Por supuesto Valle actuó, y entregó su vida, y eso es mu­cho más que cualquier palabra. La comprensión de su actitud es hoy más fácil que hace diez años; será más fácil aún en el futuro; su figura crecerá justicieramente en la memoria del pueblo, junto con la convicción de que el triunfo de su movi­miento hubiera ahorrado al país la vergonzosa etapa que le siguió, esta segunda década infame que estamos viviendo.
La historia del levantamiento es corta. Entre el comienzo de las operaciones y la reducción del último foco revolucio­nario transcurren menos de doce horas.
En Campo de Mayo los rebeldes encabezados por los co­roneles Cortínez e Ibazeta se han apoderado de la agrupación infantería de la escuela de suboficiales y la agrupación servi­cios de la 1ª división blindada; pero la ocupación de la escue­la de suboficiales fracasa después de un corto tiroteo y el gru­po atacante queda aislado.1
A las once de la noche un grupo de suboficiales se subleva en la Escuela de Mecánica del Ejército, pero deben ren­dirse después de un tiroteo.
En Avellaneda, en las inmediaciones del Comando de la Segunda Región Militar, se producen dos o tres escaramuzas entre rebeldes y policías. Éstos toman algunos prisioneros. Después irrumpen en la Escuela Industrial y sorprenden al te­niente coronel José Irigoyen, con un grupo que pretendía ins­talar allí el comando de Valle y una emisora clandestina. La represión es fulminante. Dieciocho civiles y dos militares son sometidos a juicio sumario en la Unidad Regional de Lanús. Seis de ellos serán fusilados: Irigoyen, el capitán Costa­les, Dante Lugo, Osvaldo Albedro y los hermanos Clemente y Norberto Ros. Dirige este procedimiento el subjefe de Poli­cía de la provincia, capitán de corbeta aviador naval Salvador Ambroggio.
Los tiros de gracia corren por cuenta del inspec­tor mayor Daniel Juárez.

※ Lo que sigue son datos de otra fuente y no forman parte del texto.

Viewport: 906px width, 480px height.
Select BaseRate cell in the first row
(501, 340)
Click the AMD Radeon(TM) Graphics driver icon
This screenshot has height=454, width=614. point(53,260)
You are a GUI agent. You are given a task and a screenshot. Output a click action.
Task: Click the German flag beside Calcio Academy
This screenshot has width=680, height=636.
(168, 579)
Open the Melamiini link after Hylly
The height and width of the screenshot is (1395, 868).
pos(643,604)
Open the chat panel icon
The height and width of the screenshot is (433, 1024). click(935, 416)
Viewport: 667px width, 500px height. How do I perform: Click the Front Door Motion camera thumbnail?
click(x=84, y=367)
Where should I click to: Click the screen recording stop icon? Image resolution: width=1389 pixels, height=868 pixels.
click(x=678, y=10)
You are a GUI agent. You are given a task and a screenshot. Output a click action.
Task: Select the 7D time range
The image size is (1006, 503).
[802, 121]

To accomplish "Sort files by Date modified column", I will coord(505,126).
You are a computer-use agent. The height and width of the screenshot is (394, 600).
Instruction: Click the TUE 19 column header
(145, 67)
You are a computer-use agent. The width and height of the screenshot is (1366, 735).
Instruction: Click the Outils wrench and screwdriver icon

Con fines intimidatorios, el gobierno anunció esa madrugada que los fusilados eran dieciocho.
En La Plata, una bomba lanzada contra una zapatería cén­trica parece ser la señal que aguardan los rebeldes para en­trar en acción. En el regimiento 7, el capitán Morganti suble­va la compañía bajo su comando. Grupos de civiles toman las centrales telefónicas. En las calles céntricas, numerosos transeúntes estupefactos ven pasar varios tanques Sherman, seguidos por camiones cargados con tropas que a toda velo­cidad se dirigen al Comando de la Segunda División y el De­partamento de Policía. En éste hay apenas veinte vigilantes mal armados. Ni el jefe ni el subjefe se encuentran en él. El primero está revisando los muebles de don Horacio di Chiano, en Florida. El segundo, dirigiendo la represión en Avella­neda y Lanús.
Va a comenzar la lucha más espectacular de toda la inten­tona revolucionaria. Se dispararán alrededor de cien mil ti­ros, según un cálculo oficioso. Habrá media docena de muertos y unos veinte heridos. Pero las fuerzas rebeldes, cuya su­perioridad material es a primera vista abrumadora en ese mo­mento, no conseguirían ni el más efímero de los éxitos.
Noventa y nueve de cada cien habitantes del país ignoran lo que está pasando. En la misma ciudad de La Plata, donde el tiroteo se prolonga incesantemente toda la noche, son mu­chos los que duermen y sólo a la mañana siguiente se enteran.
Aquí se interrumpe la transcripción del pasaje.